(Task list):
[1] Copy the stretch from "A few VERY Important" through "the following things." in the piece on booting CentOS with software RAID and LVM.
[2] Carry the piece on booting CentOS with software RAID and LVM further, starting after its last line.

(Excerpt):
┄┄┄┄┄┄┄┄┄┄┄┄┄┄┄┄┄┄┄┄
A few VERY Important Final Steps
The question that kept bugging me as I did all this was, "Will the boot process work correctly after these changes next time I reboot?" The answer to that required a few trips back to rescue mode booted from the CentOS install DVD. I suspect I would not have had to make those trips if I had known the following things.
  1. It appeared that the configuration file for mdadm (/etc/mdadm.conf in CentOS 5.x) needed to be correctly configured to reference the mount points and device uuid of the /dev/md0 array. I was still a little fuzzy on how this config file could affect things at boot time. After all, the file is stored in the filesystem that is managed by LVM in a Logical Volume that in turn stores its data as extents in a physical volume (PV) that IS the software RAID array. I couldn't find anything in the /boot/grub setup that defined anything about the raid array or LVM, so how could /etc/mdadm.conf affect the initialization of the software RAID array at boot time, BEFORE the array or LVM is even activated? It doesn't. The boot process happens in stages. The stage where the boot and root filesystems are re-mounted as read/write is where /etc/mdadm.conf matters. So it must be correct. These commands will update it to reflect the actual, active Software RAID arrays.
    mv /etc/mdadm.conf /etc/mdadm.conf.old
    echo "DEVICE partitions" > /etc/mdadm.conf
    echo "MAILADDR root" >> /etc/mdadm.conf
    mdadm --examine --scan >> /etc/mdadm.conf

  2. The init ram drive (initrd) boot image MUST be updated to include support for the software RAID (mdadm/dm-*) modules, so one of the things that I needed to do was build another initrd.?????.img file in the /boot directory (saving the old one just in case). The reason nothing in the grub config files offers a clue to why booting fails is that the relevant stuff is actually embedded within the init ram drive file /boot/initrd-{version}.img. Building a new initrd can be done using mkinitrd to generate an new init script that starts up Software RAID (md) and LVM based on the current, active system configuration. The generated init script embedded inside the initrd-{version}.img file will then have a section like this that bootstraps Software RAID and LVM enough to continue the boot process using resources on a root filesystem that is accessible only with RAID and LVM active:
    echo Scanning and configuring dmraid supported devices

    raidautorun /dev/md0
    echo Scanning logical volumes
    lvm vgscan --ignorelockingfailure
    echo Activating logical volumes
    lvm vgchange -ay --ignorelockingfailure VolGroup00
    resume /dev/VolGroup00/LogVol01
    echo Creating root device.
    mkrootdev -t ext3 -o defaults,ro /dev/VolGroup00/LogVol00
    echo Mounting root filesystem.
┄┄┄┄┄┄┄┄┄┄┄┄┄┄┄┄┄┄┄┄
(Information provided):
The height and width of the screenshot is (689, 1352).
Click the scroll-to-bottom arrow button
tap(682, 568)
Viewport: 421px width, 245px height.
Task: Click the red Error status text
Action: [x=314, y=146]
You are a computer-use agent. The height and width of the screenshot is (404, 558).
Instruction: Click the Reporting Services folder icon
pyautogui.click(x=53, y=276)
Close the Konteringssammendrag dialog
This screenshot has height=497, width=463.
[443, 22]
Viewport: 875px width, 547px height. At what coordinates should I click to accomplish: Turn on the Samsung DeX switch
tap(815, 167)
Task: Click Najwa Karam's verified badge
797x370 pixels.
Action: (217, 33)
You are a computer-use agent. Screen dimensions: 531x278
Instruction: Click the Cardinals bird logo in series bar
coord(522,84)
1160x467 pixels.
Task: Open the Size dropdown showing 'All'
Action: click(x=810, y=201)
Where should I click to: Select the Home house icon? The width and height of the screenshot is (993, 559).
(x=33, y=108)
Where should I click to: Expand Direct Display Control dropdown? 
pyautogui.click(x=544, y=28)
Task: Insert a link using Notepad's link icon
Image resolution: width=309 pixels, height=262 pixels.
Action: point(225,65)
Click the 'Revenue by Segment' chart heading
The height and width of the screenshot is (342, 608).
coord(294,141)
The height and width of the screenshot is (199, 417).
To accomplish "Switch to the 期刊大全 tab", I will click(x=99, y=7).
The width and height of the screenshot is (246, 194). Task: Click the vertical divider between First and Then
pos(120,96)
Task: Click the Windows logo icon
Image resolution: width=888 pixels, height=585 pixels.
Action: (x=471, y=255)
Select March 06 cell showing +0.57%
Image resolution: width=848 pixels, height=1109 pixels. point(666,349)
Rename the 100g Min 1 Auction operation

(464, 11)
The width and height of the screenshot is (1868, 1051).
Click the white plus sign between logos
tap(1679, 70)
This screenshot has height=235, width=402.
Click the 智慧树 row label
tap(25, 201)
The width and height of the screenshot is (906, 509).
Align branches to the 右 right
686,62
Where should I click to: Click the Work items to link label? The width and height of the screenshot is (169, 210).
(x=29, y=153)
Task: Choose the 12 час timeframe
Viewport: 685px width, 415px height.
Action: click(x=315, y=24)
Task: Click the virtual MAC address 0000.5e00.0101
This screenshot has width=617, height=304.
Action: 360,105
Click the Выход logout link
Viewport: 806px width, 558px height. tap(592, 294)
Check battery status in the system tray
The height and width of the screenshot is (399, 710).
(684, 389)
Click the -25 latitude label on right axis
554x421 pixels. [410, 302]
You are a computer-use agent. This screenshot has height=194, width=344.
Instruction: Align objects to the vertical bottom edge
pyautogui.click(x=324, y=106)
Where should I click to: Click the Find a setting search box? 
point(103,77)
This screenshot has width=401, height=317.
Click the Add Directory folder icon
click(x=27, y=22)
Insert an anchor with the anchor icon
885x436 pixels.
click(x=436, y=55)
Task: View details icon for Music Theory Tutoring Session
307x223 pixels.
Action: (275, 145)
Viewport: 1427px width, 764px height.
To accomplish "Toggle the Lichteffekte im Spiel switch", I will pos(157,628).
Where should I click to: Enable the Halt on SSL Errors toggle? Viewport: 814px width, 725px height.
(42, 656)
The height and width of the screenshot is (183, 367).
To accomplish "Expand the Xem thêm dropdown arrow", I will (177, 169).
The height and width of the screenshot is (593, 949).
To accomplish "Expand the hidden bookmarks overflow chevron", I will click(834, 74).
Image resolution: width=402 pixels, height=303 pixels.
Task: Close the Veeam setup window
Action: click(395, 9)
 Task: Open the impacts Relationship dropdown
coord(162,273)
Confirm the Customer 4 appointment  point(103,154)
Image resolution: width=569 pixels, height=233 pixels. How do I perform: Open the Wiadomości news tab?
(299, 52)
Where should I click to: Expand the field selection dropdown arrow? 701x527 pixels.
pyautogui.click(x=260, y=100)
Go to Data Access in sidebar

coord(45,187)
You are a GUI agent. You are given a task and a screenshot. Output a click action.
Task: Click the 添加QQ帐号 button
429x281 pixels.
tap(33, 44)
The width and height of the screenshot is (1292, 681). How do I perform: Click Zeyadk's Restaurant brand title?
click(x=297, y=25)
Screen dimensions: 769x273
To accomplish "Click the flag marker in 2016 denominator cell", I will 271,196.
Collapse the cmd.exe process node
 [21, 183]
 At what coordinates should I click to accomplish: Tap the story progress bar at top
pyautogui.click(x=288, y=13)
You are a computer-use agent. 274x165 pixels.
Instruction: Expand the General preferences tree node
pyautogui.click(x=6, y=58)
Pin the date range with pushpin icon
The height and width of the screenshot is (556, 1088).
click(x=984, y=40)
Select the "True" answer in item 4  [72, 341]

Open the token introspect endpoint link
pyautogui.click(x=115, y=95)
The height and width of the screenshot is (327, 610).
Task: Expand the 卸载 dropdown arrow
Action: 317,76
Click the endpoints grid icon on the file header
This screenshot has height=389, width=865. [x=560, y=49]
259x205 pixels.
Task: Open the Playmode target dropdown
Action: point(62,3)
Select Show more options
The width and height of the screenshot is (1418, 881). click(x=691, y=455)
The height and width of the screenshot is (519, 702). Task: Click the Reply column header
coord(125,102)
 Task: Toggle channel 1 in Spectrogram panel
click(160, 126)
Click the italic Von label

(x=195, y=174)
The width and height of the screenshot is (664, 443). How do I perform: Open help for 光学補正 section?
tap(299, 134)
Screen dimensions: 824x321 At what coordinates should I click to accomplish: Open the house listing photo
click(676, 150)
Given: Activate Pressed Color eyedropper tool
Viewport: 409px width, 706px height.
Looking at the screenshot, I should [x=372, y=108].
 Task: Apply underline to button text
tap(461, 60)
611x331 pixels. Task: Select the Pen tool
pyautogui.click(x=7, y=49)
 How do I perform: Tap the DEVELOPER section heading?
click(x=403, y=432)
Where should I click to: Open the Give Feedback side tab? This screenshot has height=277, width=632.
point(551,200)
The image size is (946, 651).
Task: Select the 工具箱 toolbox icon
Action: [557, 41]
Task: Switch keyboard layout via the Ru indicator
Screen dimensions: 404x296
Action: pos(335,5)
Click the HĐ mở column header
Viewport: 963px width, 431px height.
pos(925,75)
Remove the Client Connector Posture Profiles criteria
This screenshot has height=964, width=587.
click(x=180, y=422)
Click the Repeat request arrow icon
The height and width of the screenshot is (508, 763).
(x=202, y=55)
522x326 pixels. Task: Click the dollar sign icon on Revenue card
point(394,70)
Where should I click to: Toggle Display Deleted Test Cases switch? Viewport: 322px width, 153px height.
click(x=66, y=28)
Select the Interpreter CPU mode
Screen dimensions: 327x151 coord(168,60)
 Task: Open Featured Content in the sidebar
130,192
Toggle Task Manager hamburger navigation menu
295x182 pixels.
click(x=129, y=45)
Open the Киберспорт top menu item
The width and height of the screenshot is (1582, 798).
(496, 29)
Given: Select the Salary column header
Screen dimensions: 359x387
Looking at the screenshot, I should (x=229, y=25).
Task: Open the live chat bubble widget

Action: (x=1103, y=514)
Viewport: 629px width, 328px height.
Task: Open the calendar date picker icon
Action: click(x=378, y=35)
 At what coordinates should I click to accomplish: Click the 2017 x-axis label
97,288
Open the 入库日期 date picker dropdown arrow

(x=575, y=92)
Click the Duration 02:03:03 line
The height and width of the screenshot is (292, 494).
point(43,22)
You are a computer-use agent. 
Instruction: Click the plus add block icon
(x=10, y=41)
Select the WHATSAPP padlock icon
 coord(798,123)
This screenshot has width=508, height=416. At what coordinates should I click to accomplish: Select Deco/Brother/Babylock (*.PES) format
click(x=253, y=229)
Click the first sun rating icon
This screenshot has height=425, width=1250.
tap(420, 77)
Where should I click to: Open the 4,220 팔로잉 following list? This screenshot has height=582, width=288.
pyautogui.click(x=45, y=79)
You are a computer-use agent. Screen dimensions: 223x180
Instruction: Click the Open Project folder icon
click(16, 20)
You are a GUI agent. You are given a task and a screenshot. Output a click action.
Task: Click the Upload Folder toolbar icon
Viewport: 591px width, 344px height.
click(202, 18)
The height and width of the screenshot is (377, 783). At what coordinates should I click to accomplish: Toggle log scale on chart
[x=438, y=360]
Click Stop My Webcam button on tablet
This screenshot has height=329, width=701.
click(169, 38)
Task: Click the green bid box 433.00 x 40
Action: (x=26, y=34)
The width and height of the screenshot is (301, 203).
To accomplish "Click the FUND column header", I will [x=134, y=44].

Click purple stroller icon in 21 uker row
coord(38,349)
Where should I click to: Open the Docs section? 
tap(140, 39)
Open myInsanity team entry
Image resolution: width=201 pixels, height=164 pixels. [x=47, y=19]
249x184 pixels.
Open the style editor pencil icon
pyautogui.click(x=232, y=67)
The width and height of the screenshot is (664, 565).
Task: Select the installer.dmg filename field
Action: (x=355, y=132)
┄┄┄┄┄┄┄┄┄┄┄┄┄┄┄┄┄┄┄┄
(Results of the tasks):
[1]
A few VERY Important Final Steps
The question that kept bugging me as I did all this was, "Will the boot process work correctly after these changes next time I reboot?" The answer to that required a few trips back to rescue mode booted from the CentOS install DVD. I suspect I would not have had to make those trips if I had known the following things.

[2]
    mount /sysroot
    So, with all the Software RAID and LVM stuff running, so that mkinitrd will detect the RAID devices (/dev/md*), and detect the LVM configuration (/dev/mapper/*), and include any required boot-time kernel modules, and generate a workable init script, here's what I should have done BEFORE trying to reboot...
    mv /boot/initrd-$(uname -r).img /boot/initrd-$(uname -r).img.bak
    mkinitrd -v /boot/initrd-$(uname -r).img $(uname -r)

This blog post is partially a way to capture some of the solution and share it with someone else who is perplexed by the same issue, and the remainder of it is me taking an opportunity to write something on this blog that isn't totally useless. I hope you have enjoyed it as much as I have.

Addendum on Fixing initrd from a Rescue Environment
As you may have gathered, I tried to reboot before I had initrd-{version}.img updated to reflect the correct boot-time system configuration. I'm sure someone knows a faster, easier way to get initrd fixed from a rescue CD/DVD boot environment, but as is often the case, trudging through it helped me understand better how things work. The process for manually repairing this part of the boot environment consisted of mounting the boot partition, unpacking the initrd file, adding missing files, editing the init script, and repacking the initrd file for the next reboot. If you're in a similar spot, for this or some other reason, the following steps and references may help.

Manually repairing the init script and/or contents in the initrd (init ram drive) image.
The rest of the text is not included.